TASK OBJECTIVE — Return the stretch of the PingtheSemanticWeb.com update post starting with "Ping the Semantic" and going on through "by the service.", copied word for word.

PAGE EXCERPT —
◇ ◇ ◇ ◇ ◇ ◇ ◇

Ping the Semantic Web.com update: Now support any type of RDF documents

 

    The Update

I have the pleasure to announce you that I updated PingtheSemanticWeb.com pinging service today. Now any type of RDF document will be archived and exported by the service.

I talked about it with Uldis; I thought about it; and people were right to ask me the question: why don’t you archive every RDF documents?

So there we are, the pinging service will not only archive FOAF, SIOC or DOAP RDF documents, but any others too.

However I will keep the distinction between all RDF documents and FOAF, SIOC and DOAP documents. The pinging service will do extra work to detect, analyze and categorize these 3 types. The reason is simple: explicating and create an architecture to quickly make them available to a lot of smaller web services that would particularly need these ones, that doesn’t care about the others and that doesn’t have the computer power to analyze all of them to find the ones they want. So I will explicit the major ontologies that way.

◇ ◇ ◇ ◇ ◇ ◇ ◇

SUPPLIED ENTRIES —
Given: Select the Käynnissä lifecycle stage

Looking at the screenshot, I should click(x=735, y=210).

◇ ◇ ◇ ◇ ◇ ◇ ◇

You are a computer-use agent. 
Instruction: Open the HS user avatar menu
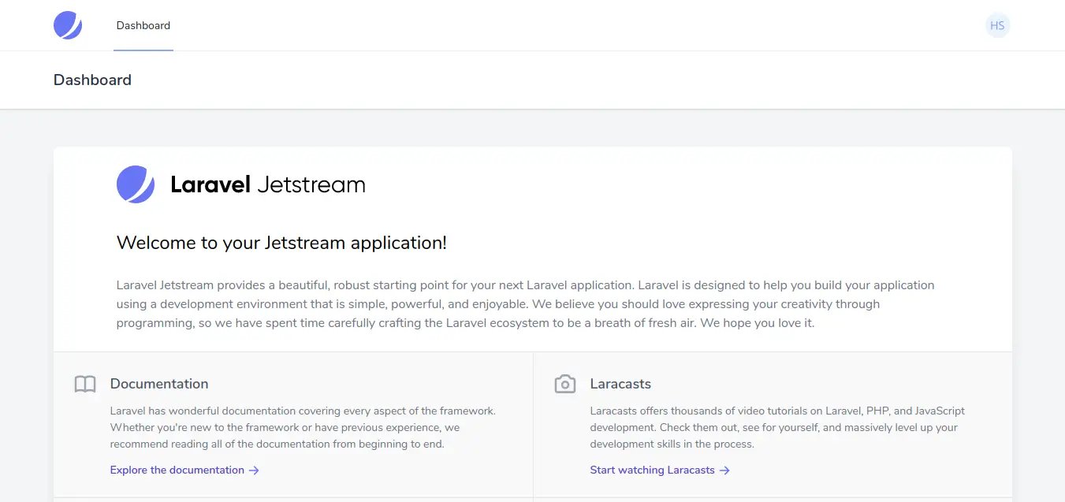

◇ ◇ ◇ ◇ ◇ ◇ ◇

PROBLEM SOLUTION —
Ping the Semantic Web.com update: Now support any type of RDF documents

 

    The Update

I have the pleasure to announce you that I updated PingtheSemanticWeb.com pinging service today. Now any type of RDF document will be archived and exported by the service.